Re: [sqlite] Best practices for huge batch inserts with WAL?

2017-04-24 Thread Clemens Ladisch
Scott Hess wrote:
> WRT #3, you could also consider journal_mode off (or memory, if your code
> requires transactions to work right).  In that case, the database state is
> indeterminate if you have an app-level crash, but you should be fine if you
> make it to the end.

It would be a better idea to change to the rollback journal mode (DELETE/
TRUNCATE/PERSIST) - it's guaranteed to work correctly in all situations,
and with a small database to be filled, the journal cannot become large
because it stores only _old_ data.


Regards,
Clemens
___
sqlite-users mailing list
sqlite-users@mailinglists.sqlite.org
http://mailinglists.sqlite.org/cgi-bin/mailman/listinfo/sqlite-users


Re: [sqlite] Best practices for huge batch inserts with WAL?

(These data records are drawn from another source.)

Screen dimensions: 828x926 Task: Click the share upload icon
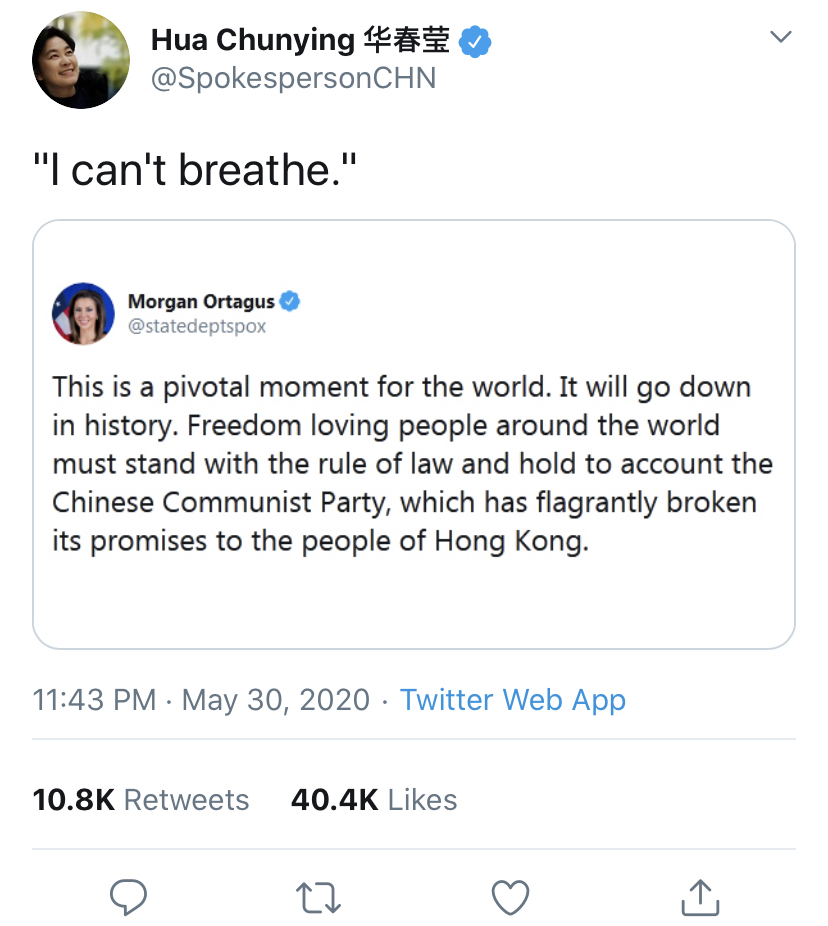point(700,896)
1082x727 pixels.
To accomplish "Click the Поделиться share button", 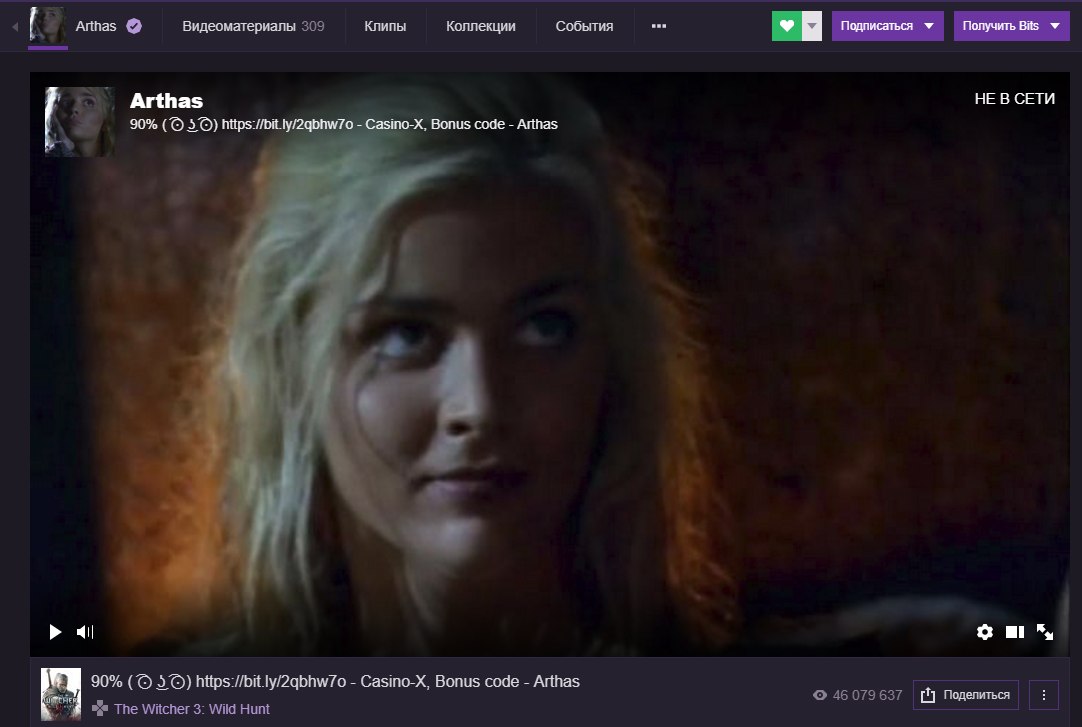I will point(965,695).
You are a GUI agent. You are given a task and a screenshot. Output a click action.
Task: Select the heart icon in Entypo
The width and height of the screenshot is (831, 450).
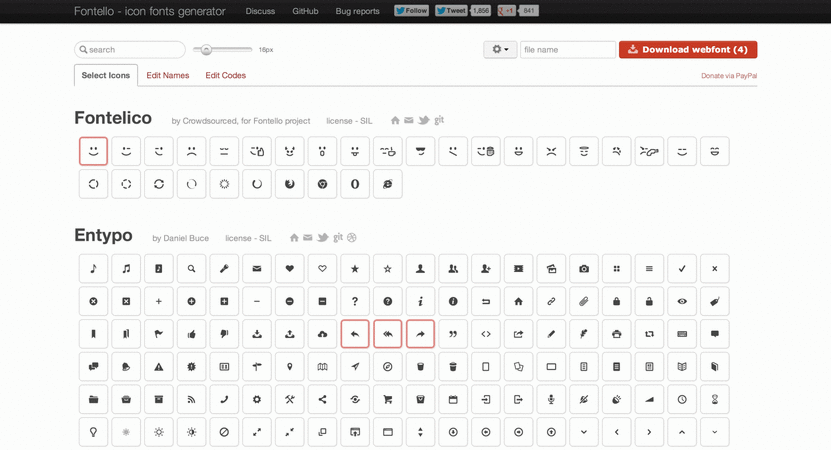[x=289, y=269]
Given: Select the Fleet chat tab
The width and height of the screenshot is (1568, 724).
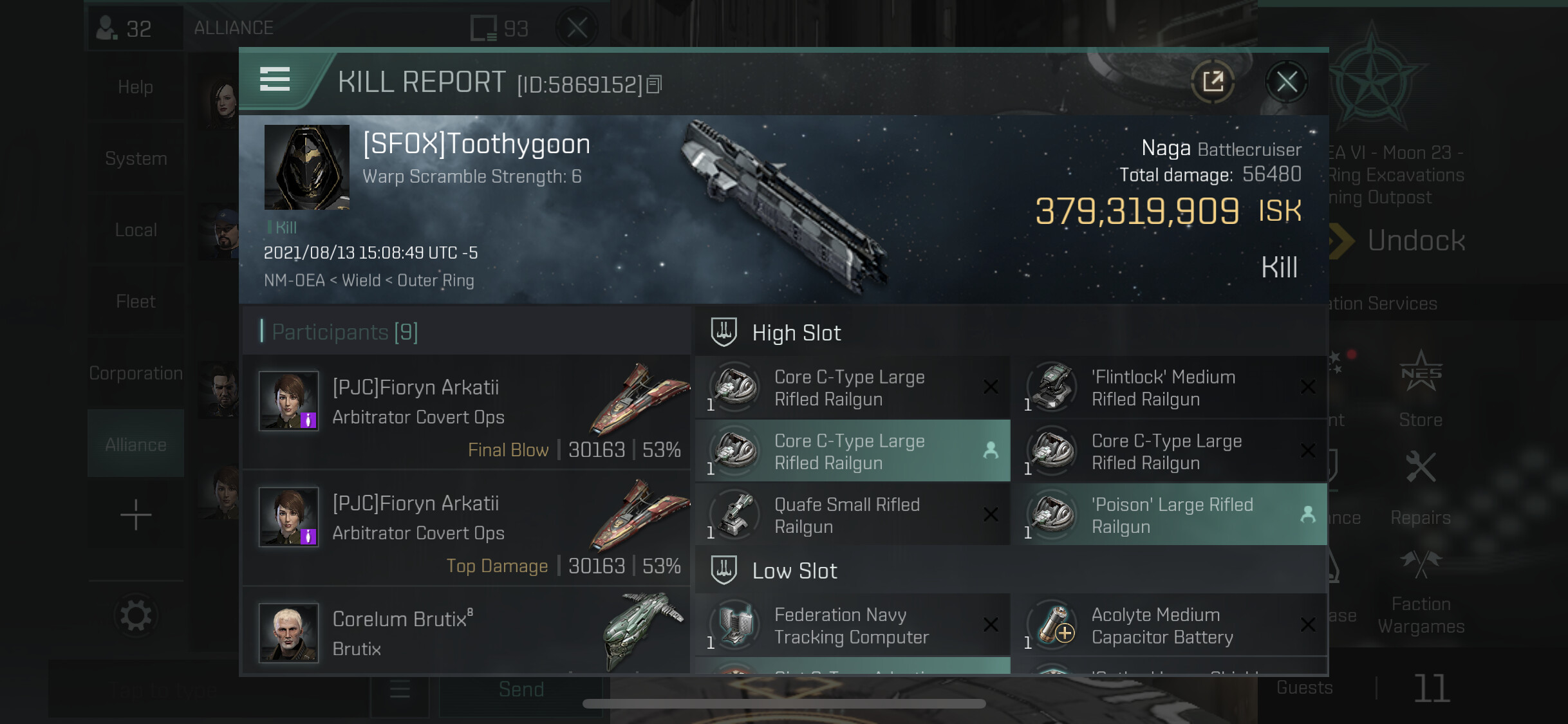Looking at the screenshot, I should click(x=136, y=301).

2017-04-24 Thread Scott Hess
What I'd do:

1) Look at the indices, and make sure the input is sorted to insert in
index order.  Also drop any unnecessary indices and add them back at the
end.  [Read the code for vacuum to see what kinds of things make sense to
defer.]

2) Bump up the cache a lot.  Inserting in sorted order makes this less
essential, but for a one-off like this it can't hurt.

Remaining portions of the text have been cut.